Le mécanisme supposé est le suivant : les robots détruisent les emplois industriels relativement stables et bien payés, condamnant les travailleurs au chômage ou à des jobs précaires mal rémunérés. Cette insécurité nourrit une colère sociale qui ne trouve plus de relais dans les partis de gauche – colonisés par les salarié·e·s diplômé·e·s et les couches moyennes supérieures, gagnantes de la mondialisation. Les partis nationalistes cueillent alors les raisins de cette colère.

Cette théorie paraît séduisante mais me semble fallacieuse. D’abord parce qu’une part majeure des pertes d’emplois industriels dans les pays du Nord ne vient pas de l’automatisation mais de la mondialisation des échanges (3). Quant au déclin des emplois industriels, il ne date pas d’hier : si l’industrie ne représente plus aujourd’hui que 15 % des emplois aux États-Unis, sa part était déjà seulement de 20 % il y a trente ans, bien avant la montée de Donald Trump. Le constat est le même en Europe.

Une autre interprétation me semble plus plausible : dans l’industrie, mais surtout dans les services, les transformations de l’organisation du travail – facilitées mais pas causées par les technologies numériques – ont multiplié les tâches routinières et réduit l’autonomie des salarié·e·s. Les procédures bureaucratiques, les instructions tatillonnes, les changements imposés, les contrôles obsessionnels, les obligations de reporting permanent se sont multipliés.

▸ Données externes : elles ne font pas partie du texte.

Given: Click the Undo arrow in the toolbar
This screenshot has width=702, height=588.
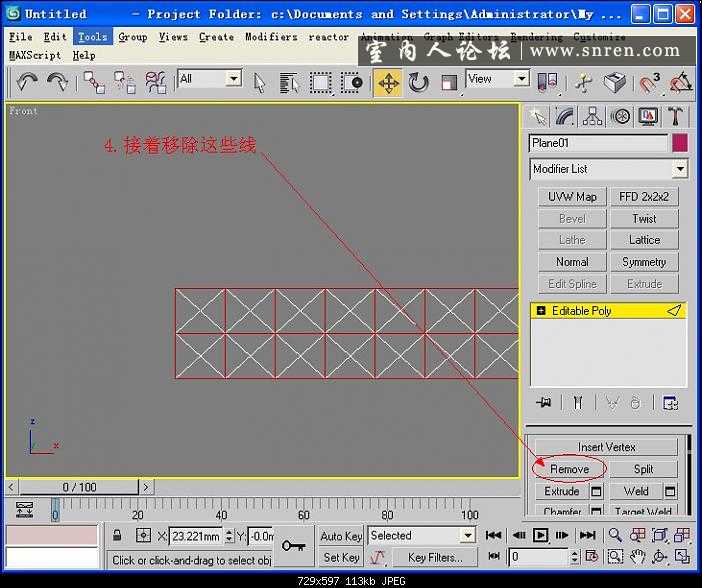Looking at the screenshot, I should pyautogui.click(x=26, y=83).
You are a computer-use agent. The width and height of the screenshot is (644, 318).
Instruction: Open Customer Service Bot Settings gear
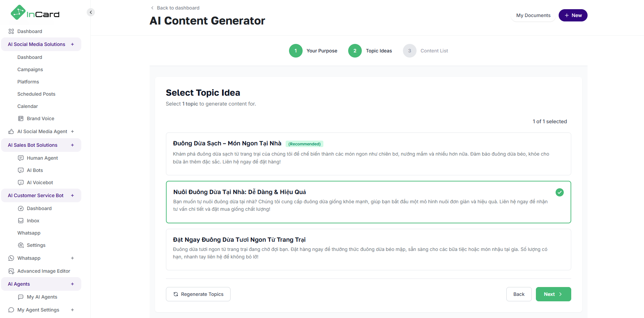click(x=21, y=245)
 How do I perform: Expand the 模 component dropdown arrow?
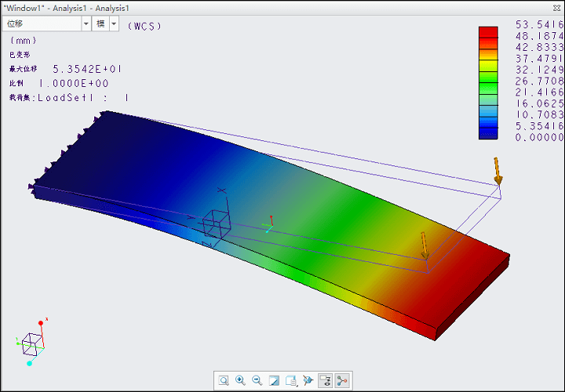tap(114, 24)
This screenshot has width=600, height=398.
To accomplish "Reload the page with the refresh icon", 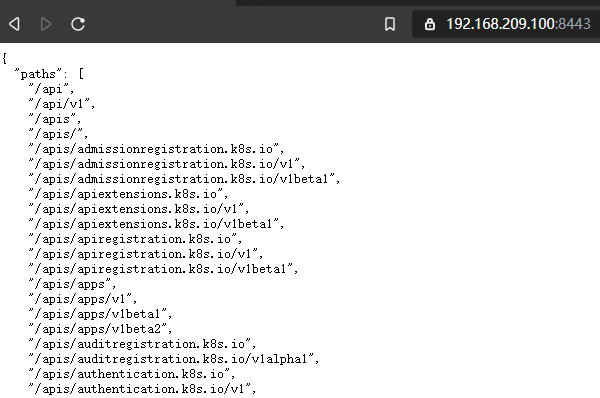I will click(x=78, y=24).

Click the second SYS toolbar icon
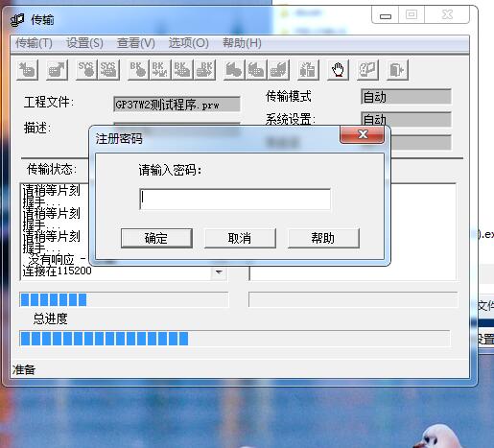[x=108, y=70]

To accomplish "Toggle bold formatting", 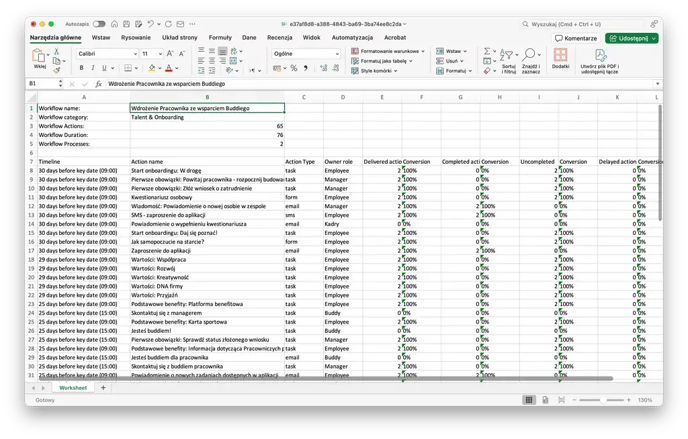I will [81, 68].
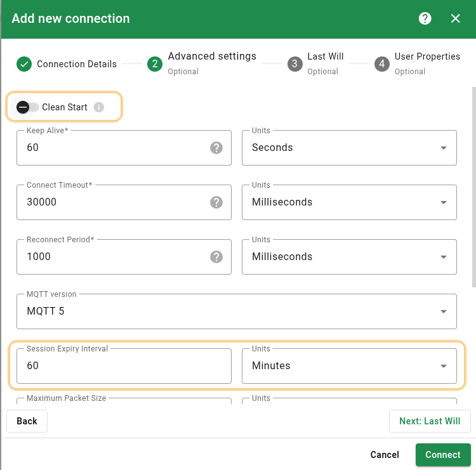The image size is (476, 470).
Task: Click the step 3 Last Will circle icon
Action: click(x=294, y=64)
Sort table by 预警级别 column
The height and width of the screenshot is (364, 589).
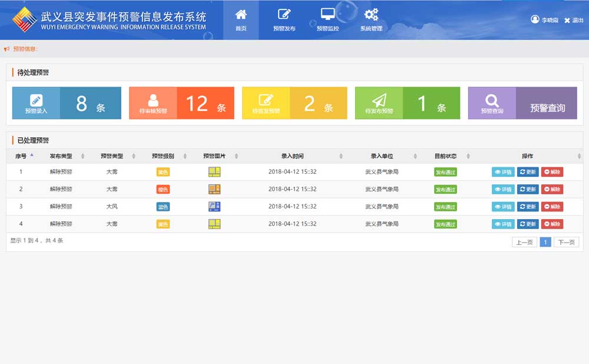pyautogui.click(x=163, y=156)
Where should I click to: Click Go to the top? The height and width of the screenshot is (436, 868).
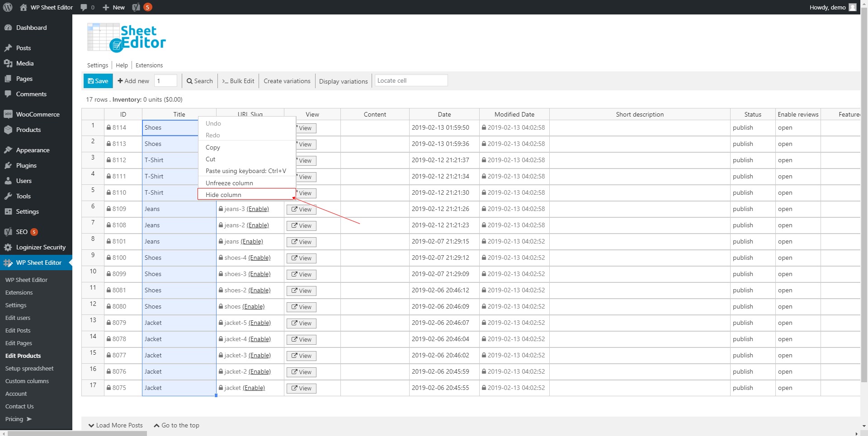(x=177, y=425)
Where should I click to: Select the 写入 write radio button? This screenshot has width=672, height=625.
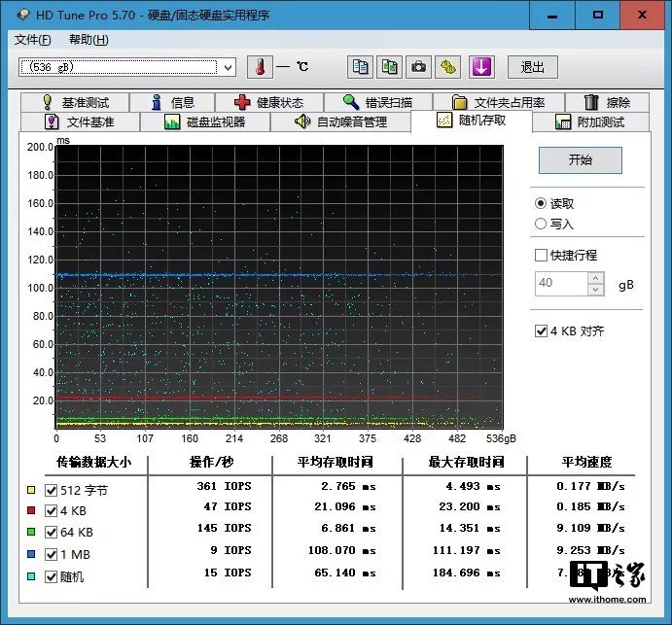pyautogui.click(x=541, y=224)
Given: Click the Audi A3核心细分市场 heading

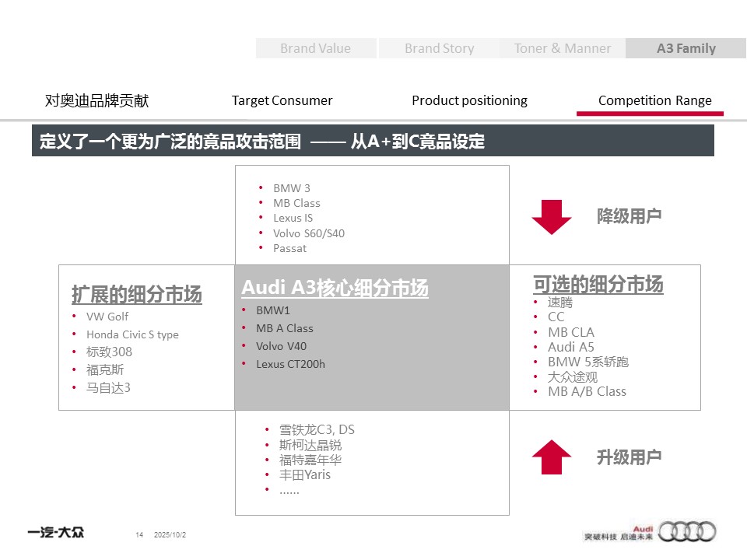Looking at the screenshot, I should pos(335,288).
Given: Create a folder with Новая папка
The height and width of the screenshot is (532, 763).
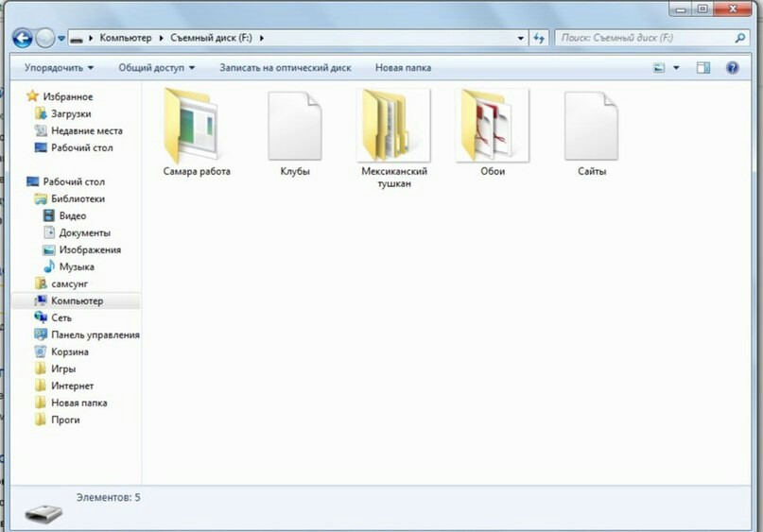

Or diverses études (4) ont montré que le manque d’autonomie au travail tend à favoriser les attitudes de passivité et de soumission dans la sphère politique. Comment être un citoyen actif le week-end si on est infantilisé toute la semaine dans son travail ? Le philosophe John Dewey le disait déjà dans les années 1930 : les rapports de travail sont le berceau – ou la tombe– de la démocratie. Au moins autant que les robots, ce sont les organisations du travail aliénantes et abrutissantes qui font le lit du fascisme.